> [WHAT THE TASK ASKS] When the material ends, stop; until then, set down every line exactly.

> [SOURCE MATERIAL]

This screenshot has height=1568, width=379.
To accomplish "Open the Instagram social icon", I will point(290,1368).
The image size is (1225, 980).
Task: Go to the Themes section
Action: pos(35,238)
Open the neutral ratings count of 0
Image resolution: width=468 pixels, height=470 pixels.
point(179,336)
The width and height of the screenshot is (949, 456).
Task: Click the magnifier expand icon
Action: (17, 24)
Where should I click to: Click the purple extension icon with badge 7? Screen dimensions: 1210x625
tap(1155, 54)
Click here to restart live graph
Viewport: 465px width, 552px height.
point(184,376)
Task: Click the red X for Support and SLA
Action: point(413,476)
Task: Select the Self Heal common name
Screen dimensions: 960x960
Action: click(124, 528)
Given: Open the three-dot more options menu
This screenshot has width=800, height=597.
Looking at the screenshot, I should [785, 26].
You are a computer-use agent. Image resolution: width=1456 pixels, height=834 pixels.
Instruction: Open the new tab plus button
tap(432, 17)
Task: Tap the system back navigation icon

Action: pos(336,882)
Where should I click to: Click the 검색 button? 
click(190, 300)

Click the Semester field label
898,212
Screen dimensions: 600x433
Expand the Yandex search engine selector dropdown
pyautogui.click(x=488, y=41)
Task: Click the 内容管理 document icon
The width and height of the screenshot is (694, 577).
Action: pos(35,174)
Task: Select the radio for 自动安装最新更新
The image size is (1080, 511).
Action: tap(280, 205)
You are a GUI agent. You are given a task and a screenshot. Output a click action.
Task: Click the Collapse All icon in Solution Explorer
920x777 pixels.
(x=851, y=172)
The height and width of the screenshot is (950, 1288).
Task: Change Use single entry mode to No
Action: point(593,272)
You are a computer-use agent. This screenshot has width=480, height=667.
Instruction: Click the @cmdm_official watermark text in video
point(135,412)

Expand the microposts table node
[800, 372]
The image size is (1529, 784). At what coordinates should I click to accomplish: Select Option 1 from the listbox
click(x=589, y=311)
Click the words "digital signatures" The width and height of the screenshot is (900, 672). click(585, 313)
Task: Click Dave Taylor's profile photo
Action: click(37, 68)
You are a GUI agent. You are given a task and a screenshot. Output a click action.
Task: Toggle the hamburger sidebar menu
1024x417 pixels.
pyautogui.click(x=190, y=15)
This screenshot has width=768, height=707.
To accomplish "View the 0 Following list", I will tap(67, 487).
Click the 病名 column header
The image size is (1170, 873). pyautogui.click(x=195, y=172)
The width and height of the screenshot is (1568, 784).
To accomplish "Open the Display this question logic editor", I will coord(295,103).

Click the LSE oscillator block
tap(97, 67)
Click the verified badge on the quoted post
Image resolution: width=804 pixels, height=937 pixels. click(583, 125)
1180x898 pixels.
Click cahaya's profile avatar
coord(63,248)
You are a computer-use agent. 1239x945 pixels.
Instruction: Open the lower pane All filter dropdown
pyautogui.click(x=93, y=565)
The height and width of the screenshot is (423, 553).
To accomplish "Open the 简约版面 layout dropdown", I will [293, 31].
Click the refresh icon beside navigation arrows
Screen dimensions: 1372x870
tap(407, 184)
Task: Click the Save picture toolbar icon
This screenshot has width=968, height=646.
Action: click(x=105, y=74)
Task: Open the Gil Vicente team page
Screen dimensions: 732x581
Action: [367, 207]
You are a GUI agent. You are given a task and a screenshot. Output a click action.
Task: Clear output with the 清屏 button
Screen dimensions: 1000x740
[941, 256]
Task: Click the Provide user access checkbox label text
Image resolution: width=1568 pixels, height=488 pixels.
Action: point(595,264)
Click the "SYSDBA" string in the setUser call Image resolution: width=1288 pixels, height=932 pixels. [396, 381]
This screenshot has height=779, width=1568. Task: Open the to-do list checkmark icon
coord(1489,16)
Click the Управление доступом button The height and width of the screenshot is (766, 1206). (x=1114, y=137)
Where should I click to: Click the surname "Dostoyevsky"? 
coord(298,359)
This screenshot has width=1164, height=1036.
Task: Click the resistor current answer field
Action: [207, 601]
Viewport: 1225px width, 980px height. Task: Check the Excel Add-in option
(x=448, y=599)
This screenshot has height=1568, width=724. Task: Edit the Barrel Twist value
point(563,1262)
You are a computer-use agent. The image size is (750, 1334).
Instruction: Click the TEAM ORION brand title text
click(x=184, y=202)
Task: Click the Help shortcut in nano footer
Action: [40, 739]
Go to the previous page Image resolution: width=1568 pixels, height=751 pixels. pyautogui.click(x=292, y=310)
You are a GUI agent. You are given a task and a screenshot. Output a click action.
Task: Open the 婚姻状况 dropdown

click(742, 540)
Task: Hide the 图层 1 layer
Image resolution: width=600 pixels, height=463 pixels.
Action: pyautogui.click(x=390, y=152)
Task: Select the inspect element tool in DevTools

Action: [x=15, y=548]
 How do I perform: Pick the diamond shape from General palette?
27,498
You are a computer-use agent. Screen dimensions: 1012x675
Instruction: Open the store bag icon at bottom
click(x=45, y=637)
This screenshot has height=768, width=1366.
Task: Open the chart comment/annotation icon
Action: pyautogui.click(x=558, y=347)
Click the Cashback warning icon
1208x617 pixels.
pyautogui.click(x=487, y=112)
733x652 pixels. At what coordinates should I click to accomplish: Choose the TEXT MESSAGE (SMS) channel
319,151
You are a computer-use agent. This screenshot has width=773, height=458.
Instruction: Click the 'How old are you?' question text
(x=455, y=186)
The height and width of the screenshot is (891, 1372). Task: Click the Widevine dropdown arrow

> [WRITTEN REPLY]
This screenshot has height=1568, width=379.
To accomplish "Open the Instagram social icon", I will point(290,1368).
The image size is (1225, 980).
Task: Go to the Themes section
Action: pos(35,238)
Open the neutral ratings count of 0
Image resolution: width=468 pixels, height=470 pixels.
point(179,336)
The width and height of the screenshot is (949, 456).
Task: Click the magnifier expand icon
Action: (17, 24)
Where should I click to: Click the purple extension icon with badge 7? Screen dimensions: 1210x625
tap(1155, 54)
Click here to restart live graph
Viewport: 465px width, 552px height.
point(184,376)
Task: Click the red X for Support and SLA
Action: point(413,476)
Task: Select the Self Heal common name
Screen dimensions: 960x960
Action: click(124, 528)
Given: Open the three-dot more options menu
This screenshot has width=800, height=597.
Looking at the screenshot, I should [785, 26].
You are a computer-use agent. Image resolution: width=1456 pixels, height=834 pixels.
Instruction: Open the new tab plus button
tap(432, 17)
Task: Tap the system back navigation icon

Action: pos(336,882)
Where should I click to: Click the 검색 button? 
click(190, 300)

Click the Semester field label
898,212
Screen dimensions: 600x433
Expand the Yandex search engine selector dropdown
pyautogui.click(x=488, y=41)
Task: Click the 内容管理 document icon
The width and height of the screenshot is (694, 577).
Action: pos(35,174)
Task: Select the radio for 自动安装最新更新
The image size is (1080, 511).
Action: tap(280, 205)
You are a GUI agent. You are given a task and a screenshot. Output a click action.
Task: Click the Collapse All icon in Solution Explorer
920x777 pixels.
(x=851, y=172)
The height and width of the screenshot is (950, 1288).
Task: Change Use single entry mode to No
Action: point(593,272)
You are a computer-use agent. This screenshot has width=480, height=667.
Instruction: Click the @cmdm_official watermark text in video
point(135,412)

Expand the microposts table node
[800, 372]
The image size is (1529, 784). At what coordinates should I click to accomplish: Select Option 1 from the listbox
click(x=589, y=311)
Click the words "digital signatures" The width and height of the screenshot is (900, 672). click(585, 313)
Task: Click Dave Taylor's profile photo
Action: click(37, 68)
You are a GUI agent. You are given a task and a screenshot. Output a click action.
Task: Toggle the hamburger sidebar menu
1024x417 pixels.
pyautogui.click(x=190, y=15)
This screenshot has width=768, height=707.
To accomplish "View the 0 Following list", I will tap(67, 487).
Click the 病名 column header
The image size is (1170, 873). pyautogui.click(x=195, y=172)
The width and height of the screenshot is (1568, 784).
To accomplish "Open the Display this question logic editor", I will coord(295,103).

Click the LSE oscillator block
tap(97, 67)
Click the verified badge on the quoted post
Image resolution: width=804 pixels, height=937 pixels. click(583, 125)
1180x898 pixels.
Click cahaya's profile avatar
coord(63,248)
You are a computer-use agent. 1239x945 pixels.
Instruction: Open the lower pane All filter dropdown
pyautogui.click(x=93, y=565)
The height and width of the screenshot is (423, 553).
To accomplish "Open the 简约版面 layout dropdown", I will [293, 31].
Click the refresh icon beside navigation arrows
Screen dimensions: 1372x870
tap(407, 184)
Task: Click the Save picture toolbar icon
This screenshot has width=968, height=646.
Action: click(x=105, y=74)
Task: Open the Gil Vicente team page
Screen dimensions: 732x581
Action: [367, 207]
You are a GUI agent. You are given a task and a screenshot. Output a click action.
Task: Clear output with the 清屏 button
Screen dimensions: 1000x740
[941, 256]
Task: Click the Provide user access checkbox label text
Image resolution: width=1568 pixels, height=488 pixels.
Action: point(595,264)
Click the "SYSDBA" string in the setUser call Image resolution: width=1288 pixels, height=932 pixels. [396, 381]
This screenshot has height=779, width=1568. Task: Open the to-do list checkmark icon
coord(1489,16)
Click the Управление доступом button The height and width of the screenshot is (766, 1206). (x=1114, y=137)
Where should I click to: Click the surname "Dostoyevsky"? 
coord(298,359)
This screenshot has width=1164, height=1036.
Task: Click the resistor current answer field
Action: [207, 601]
Viewport: 1225px width, 980px height. Task: Check the Excel Add-in option
(x=448, y=599)
This screenshot has height=1568, width=724. Task: Edit the Barrel Twist value
point(563,1262)
You are a computer-use agent. The image size is (750, 1334).
Instruction: Click the TEAM ORION brand title text
click(x=184, y=202)
Task: Click the Help shortcut in nano footer
Action: [40, 739]
Go to the previous page Image resolution: width=1568 pixels, height=751 pixels. pyautogui.click(x=292, y=310)
You are a GUI agent. You are given a task and a screenshot. Output a click action.
Task: Open the 婚姻状况 dropdown

click(742, 540)
Task: Hide the 图层 1 layer
Image resolution: width=600 pixels, height=463 pixels.
Action: pyautogui.click(x=390, y=152)
Task: Select the inspect element tool in DevTools

Action: [x=15, y=548]
 How do I perform: Pick the diamond shape from General palette?
27,498
You are a computer-use agent. Screen dimensions: 1012x675
Instruction: Open the store bag icon at bottom
click(x=45, y=637)
This screenshot has height=768, width=1366.
Task: Open the chart comment/annotation icon
Action: pyautogui.click(x=558, y=347)
Click the Cashback warning icon
1208x617 pixels.
pyautogui.click(x=487, y=112)
733x652 pixels. At what coordinates should I click to accomplish: Choose the TEXT MESSAGE (SMS) channel
319,151
You are a computer-use agent. This screenshot has width=773, height=458.
Instruction: Click the 'How old are you?' question text
(x=455, y=186)
The height and width of the screenshot is (891, 1372). Task: Click the Widevine dropdown arrow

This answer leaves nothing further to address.